Satyam Computer Services has expanded its African footprint by signing up business in Mauritius and Botswana. The company has also opened a Cape office, says country manager Chittaranjan Jena.
Satyam is one of India's top IT companies and has aggressively moved into the South African market in the last two years. The company doubled its South African revenue last year and is set to report similar growth this year.
In Botswana, Jena says, the company is implementing a portal and content solution for the government. "Our main focus there is government and we are short-listed for a few other large enterprise resource planning (ERP) implementations," he says.
"In Mauritius, we have a fairly large presence with clients like Air Mauritius, the state bank and the revenue authority," Jena adds. "We also implemented the government online project there and we have a strategic tie-up with Mauritius State Informatics to jointly execute projects and skills development."
Cape regional manager Rudra Shatapathy says his office has done brisk business since opening last year. Satyam, he notes, is doing well in the insurance and oil industries. He says many Cape companies "are not properly serviced". Vendors are largely Gauteng-based and logistics are expensive as technicians expect to be flown down to the Cape and accommodated at the clients' expense for the duration of the work, he explains.
In addition, many Cape manufacturers use JD Edwards (JDE) ERP software, which is particularly poorly supported in the Peninsula.

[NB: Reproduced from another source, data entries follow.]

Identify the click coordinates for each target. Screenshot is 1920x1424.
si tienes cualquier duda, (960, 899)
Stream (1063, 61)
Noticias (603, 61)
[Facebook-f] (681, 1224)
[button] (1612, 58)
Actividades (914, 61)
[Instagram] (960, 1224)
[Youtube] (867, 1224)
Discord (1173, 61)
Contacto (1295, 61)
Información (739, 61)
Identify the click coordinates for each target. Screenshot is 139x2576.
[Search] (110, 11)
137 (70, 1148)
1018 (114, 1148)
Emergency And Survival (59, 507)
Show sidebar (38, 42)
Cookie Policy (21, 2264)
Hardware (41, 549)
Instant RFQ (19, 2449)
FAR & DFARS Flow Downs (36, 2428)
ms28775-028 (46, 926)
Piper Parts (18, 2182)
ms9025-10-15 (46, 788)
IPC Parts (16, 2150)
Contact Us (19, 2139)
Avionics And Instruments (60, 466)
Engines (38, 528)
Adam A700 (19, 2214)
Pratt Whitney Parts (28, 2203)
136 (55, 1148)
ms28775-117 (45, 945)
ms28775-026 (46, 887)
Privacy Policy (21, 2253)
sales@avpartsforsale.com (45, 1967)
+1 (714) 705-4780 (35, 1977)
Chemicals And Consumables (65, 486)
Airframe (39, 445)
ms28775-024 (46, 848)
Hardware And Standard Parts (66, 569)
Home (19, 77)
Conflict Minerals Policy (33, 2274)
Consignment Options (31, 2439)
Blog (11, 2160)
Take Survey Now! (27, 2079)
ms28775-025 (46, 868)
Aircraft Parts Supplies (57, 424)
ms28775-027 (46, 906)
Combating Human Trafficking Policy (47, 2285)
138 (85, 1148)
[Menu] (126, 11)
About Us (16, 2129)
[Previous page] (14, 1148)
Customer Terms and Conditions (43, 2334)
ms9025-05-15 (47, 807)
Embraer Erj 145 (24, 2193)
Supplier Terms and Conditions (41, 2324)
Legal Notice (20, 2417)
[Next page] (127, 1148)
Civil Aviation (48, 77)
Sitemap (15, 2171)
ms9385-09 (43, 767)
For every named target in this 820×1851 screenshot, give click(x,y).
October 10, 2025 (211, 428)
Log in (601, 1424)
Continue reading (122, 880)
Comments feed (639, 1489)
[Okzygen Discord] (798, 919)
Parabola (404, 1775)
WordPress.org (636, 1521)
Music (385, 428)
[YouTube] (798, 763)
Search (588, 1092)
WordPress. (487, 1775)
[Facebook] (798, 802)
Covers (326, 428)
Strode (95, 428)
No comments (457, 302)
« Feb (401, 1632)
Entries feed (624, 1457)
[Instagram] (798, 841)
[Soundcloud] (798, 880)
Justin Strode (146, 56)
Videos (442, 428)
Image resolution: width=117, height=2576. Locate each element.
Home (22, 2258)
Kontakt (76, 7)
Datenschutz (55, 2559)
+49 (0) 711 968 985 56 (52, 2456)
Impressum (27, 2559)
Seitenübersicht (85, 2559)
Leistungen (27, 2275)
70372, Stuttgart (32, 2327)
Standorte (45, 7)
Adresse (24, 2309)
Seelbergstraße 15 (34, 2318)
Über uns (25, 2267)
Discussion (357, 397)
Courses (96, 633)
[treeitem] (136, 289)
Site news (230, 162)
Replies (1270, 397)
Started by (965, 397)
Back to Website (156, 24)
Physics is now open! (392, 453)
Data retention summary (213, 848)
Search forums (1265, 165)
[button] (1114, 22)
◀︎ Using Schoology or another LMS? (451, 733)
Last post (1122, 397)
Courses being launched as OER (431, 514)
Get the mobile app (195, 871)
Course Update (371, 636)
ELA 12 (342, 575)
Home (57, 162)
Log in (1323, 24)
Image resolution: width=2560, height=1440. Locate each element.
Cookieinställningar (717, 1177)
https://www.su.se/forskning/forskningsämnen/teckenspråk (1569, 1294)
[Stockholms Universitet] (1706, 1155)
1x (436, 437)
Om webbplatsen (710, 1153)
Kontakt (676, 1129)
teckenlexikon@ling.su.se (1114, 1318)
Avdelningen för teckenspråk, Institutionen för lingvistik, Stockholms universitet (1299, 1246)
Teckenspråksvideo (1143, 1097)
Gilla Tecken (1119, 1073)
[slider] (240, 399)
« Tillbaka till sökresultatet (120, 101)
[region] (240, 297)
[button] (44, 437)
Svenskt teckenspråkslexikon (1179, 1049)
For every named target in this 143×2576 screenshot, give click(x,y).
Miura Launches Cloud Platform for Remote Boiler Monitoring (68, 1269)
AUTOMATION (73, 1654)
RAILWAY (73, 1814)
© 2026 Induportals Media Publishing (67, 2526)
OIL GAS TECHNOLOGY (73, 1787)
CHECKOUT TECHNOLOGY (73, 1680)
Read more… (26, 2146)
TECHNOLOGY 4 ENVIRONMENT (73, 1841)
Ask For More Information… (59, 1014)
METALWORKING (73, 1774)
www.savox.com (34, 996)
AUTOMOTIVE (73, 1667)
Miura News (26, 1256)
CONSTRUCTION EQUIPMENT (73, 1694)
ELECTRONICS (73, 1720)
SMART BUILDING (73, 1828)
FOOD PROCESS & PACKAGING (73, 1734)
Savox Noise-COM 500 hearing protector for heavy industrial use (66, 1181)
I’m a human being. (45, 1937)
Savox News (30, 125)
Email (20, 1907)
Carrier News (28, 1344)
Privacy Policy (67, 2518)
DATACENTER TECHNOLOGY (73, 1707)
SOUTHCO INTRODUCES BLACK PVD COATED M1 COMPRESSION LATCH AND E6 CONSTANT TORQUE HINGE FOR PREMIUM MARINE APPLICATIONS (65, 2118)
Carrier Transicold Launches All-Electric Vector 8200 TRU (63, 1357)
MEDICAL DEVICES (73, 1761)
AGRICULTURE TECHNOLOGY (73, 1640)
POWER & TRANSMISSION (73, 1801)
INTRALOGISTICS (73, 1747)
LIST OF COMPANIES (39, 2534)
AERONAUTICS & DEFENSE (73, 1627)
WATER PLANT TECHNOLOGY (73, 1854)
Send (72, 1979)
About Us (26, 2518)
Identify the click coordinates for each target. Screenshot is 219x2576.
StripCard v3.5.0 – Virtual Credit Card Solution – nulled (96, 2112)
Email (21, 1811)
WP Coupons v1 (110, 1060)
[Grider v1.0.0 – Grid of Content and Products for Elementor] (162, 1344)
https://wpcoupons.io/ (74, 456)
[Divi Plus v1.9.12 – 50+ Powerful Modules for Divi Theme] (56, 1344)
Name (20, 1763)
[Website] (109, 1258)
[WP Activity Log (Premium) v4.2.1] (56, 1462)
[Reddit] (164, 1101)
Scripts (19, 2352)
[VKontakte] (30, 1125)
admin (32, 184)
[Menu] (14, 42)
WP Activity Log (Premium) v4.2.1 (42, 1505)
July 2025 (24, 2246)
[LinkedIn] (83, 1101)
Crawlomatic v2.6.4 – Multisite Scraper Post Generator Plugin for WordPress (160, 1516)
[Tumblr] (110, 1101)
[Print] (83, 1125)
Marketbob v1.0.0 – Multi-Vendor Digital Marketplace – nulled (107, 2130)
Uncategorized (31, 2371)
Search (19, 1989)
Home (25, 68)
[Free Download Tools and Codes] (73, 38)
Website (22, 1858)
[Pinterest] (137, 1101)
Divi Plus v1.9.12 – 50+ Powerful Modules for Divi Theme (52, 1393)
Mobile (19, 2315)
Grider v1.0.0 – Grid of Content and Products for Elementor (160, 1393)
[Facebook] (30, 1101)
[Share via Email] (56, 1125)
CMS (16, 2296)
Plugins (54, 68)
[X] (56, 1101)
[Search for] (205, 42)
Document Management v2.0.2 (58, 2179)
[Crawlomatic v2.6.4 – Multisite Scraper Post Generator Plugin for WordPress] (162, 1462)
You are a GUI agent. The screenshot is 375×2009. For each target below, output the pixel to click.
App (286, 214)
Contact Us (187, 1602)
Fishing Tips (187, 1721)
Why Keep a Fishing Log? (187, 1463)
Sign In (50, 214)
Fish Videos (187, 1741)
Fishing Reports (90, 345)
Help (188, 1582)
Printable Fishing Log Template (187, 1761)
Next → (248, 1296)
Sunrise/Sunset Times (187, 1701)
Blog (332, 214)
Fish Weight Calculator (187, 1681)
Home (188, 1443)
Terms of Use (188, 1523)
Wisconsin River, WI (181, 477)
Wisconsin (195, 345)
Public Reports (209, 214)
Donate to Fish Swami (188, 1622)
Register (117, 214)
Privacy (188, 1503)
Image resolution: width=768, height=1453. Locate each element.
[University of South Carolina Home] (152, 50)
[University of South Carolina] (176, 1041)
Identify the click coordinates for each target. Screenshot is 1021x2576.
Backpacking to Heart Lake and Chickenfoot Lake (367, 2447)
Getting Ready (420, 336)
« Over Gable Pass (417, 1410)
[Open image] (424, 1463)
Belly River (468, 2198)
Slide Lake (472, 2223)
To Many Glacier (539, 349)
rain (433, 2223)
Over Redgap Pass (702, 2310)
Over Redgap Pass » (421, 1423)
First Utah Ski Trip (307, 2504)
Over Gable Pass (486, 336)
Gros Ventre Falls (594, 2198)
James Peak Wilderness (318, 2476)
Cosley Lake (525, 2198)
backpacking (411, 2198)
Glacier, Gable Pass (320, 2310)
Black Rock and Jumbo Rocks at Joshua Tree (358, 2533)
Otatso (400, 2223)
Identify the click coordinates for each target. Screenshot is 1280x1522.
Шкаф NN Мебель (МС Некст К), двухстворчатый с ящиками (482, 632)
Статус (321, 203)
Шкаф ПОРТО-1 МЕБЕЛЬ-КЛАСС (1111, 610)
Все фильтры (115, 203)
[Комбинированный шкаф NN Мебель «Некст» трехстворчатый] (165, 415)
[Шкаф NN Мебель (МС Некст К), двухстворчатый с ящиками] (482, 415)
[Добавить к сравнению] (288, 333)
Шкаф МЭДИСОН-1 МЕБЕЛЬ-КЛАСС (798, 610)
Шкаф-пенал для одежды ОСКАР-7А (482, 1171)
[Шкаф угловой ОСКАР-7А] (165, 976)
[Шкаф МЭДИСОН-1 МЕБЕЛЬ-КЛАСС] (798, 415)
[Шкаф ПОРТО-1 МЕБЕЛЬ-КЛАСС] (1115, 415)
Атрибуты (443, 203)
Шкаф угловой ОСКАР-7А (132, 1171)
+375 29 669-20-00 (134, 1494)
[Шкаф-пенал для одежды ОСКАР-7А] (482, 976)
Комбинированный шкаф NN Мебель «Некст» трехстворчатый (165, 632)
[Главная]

Shatapathy says this presented Satyam with an excellent opportunity that it has vigorously exploited - and the company's Cape headcount is already over 50.
"We are giving them comfort that we are here and have a local presence," he adds.
Satyam is also helping Cape-based insurers such as Santam and Old Mutual. "They are sitting with huge legacy mainframe systems," he says. "The challenge is to move them to product-based systems based on .Net."
The company is also doing business with oil giants BP, Chevron and Engen and supporting Shell's JDE ERP.
Satyam is developing a human resources (HR) recruiting tool for the Coega Development Corporation (CDC) at the Ngquru Industrial Development Zone, near Port Elizabeth. The solution will help investors find staff and help them with general HR administration and payroll. It will also allow the CDC and other government agencies to monitor black economic empowerment and affirmative action.
"The system will be owned by the CDC," says Shatapathy. "They are investing money in it and will make money on it. They see it as an investment and it will generate a return for them," he adds, saying the software is, therefore, different from the usual HR package which is a straight-forward business expense.
In January, Satyam's Singapore-based VP for the Asia, Pacific, India, the Middle East and Africa, Virender Aggarwal, said the company was working in 15 other African countries and had just set up a sales operation in Kenya.
He also announced the company had then already crossed the 100-employee threshold in SA, adding the figure excluded local trainees undergoing postgraduate training in India.
"Satyam continues to commit to local skills-building. In the last three months, another 45 local graduates have been taken in for the 12-month skills-development programme," Aggarwal said.
The company was also "evaluating the idea of setting up a near-shore delivery centre to service some of [our] large clients".